Current main research interests:
Molecules in strong magnetic fields
Very strong magnetic fields exist on stars like magnetic White Dwarfs (WDs), neutron stars, and magnetars. While on the latter two the magnetic forces completely dominate over Coulomb forces, WDs can have magnetic fields in a range where both forces compete. In such a case, the magnetic field cannot be treated in a perturbative manner as the influence of the field on the electronic structure is simply too strong. We are developing highly-accurate methods (Coupled-Cluster (CC) as well as Equation-of-Motion (EOM) CC) to investigate the properties of atoms and molecules under such conditions.
In the field of astrophysics, observational spectra of many WDs have been collected.
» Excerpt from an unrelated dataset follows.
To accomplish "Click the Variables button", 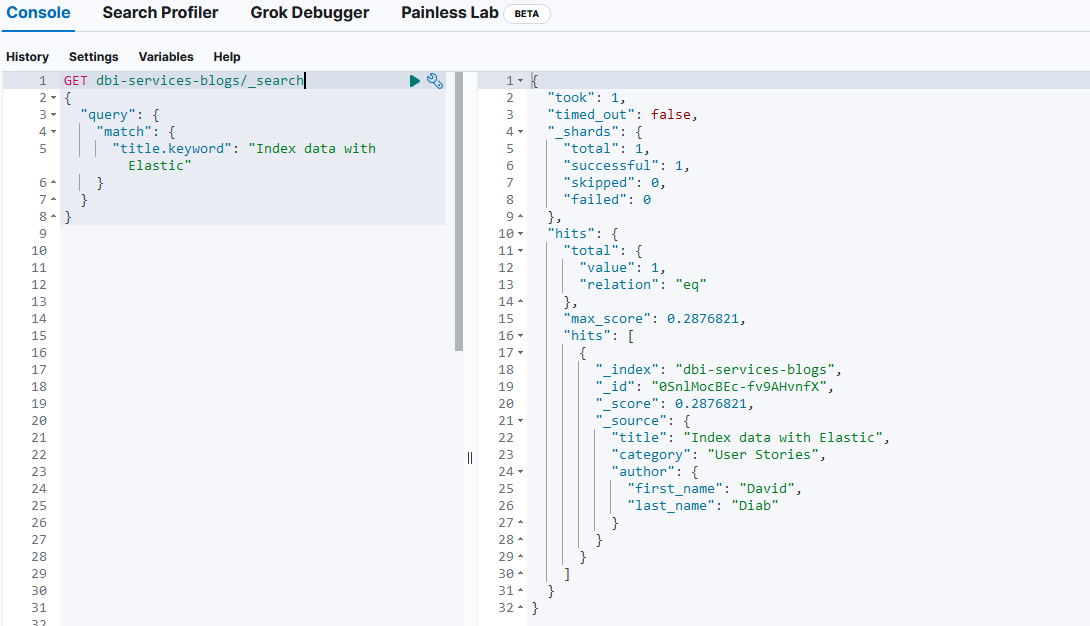I will point(166,57).
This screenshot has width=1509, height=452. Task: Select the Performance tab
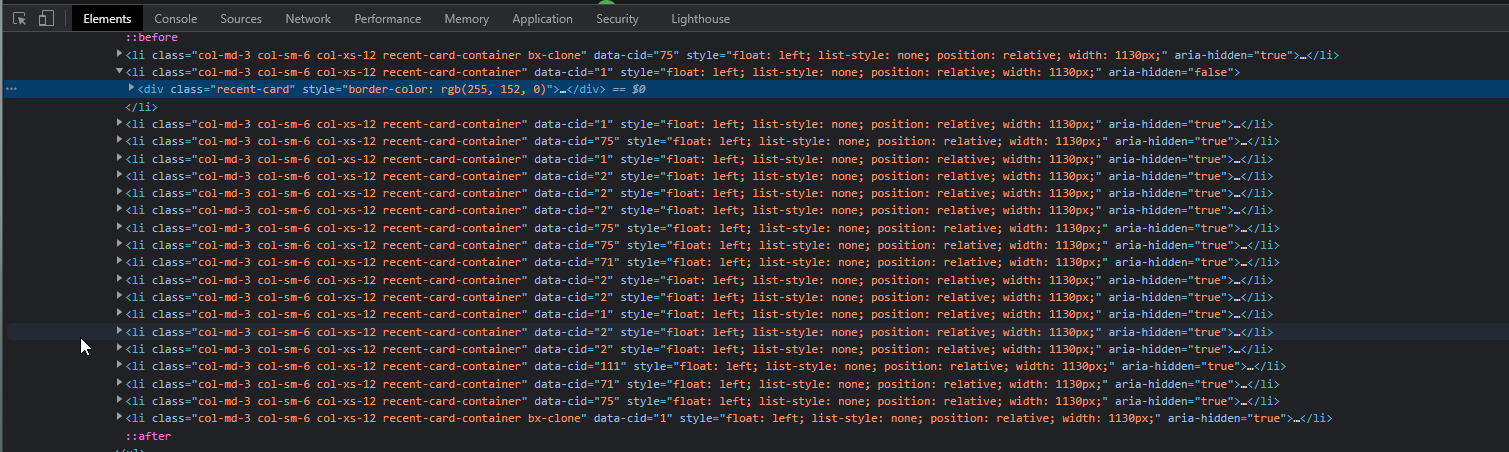click(x=387, y=19)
However, without accurate theoretical data, assignment of these spectra is not possible. We are therefore aiming for the prediction of highly-accurate theoretical spectra for systems that are expected or known to exist on magnetic WDs.
Artwork of the illustration by Camilla Kottum Elmar.
Investigation of the magnetic-field- and current-density dependence of the universal density functional
In a collaboration with Prof. A. Teale in Nottingham the universal density functional is investigated numerically using the Lieb variational principle. CC energies and densities computed in the presence of a magnetic field serve as input as well as reference data. Such investigations can be used for the advancement and generation of new density functionals.
Other/previous research interests:
Method development in relativistic quantum chemistry
Development and implementation of:
- Second-order Direct Perturbation Theory for the description of relativistic corrections for dipole moments, quadrupole moments, and electric field gradients via derivative theory for Hartree-Fock and correlated methods.
- Fourth-order Direct Perturbation Theory. Here, the perturbative expansion also contains spin-orbit contributions. For Hartree-Fock, the expansion is convergent but was found to diverge for MP2 and CC after the lowest order. The similarity of the perturbative expansion was used to compute spin-orbit contributions as corrections to rigorous scalar-relativistic methods, leading to very accurate results.
Development and implementation of relativistic one- and two-electron integrals
Such integrals are needed for the calculation of energies and electrical properties within Direct Perturbation Theory as well as other relativistic approaches. The implementation is based on the McMurchie-Davidson scheme.
Applications: Prediction of hyperfine parameters and nuclear quadrupole moments
Prediction of nuclear quadrupole moments via highly-accurate quantum chemical calculations including relativistic effects.
Prediction of hyperfine paramaters for the assessment of rotational spectra in collaboration with Prof. C. Puzzarini and Prof. G. Cazzoli.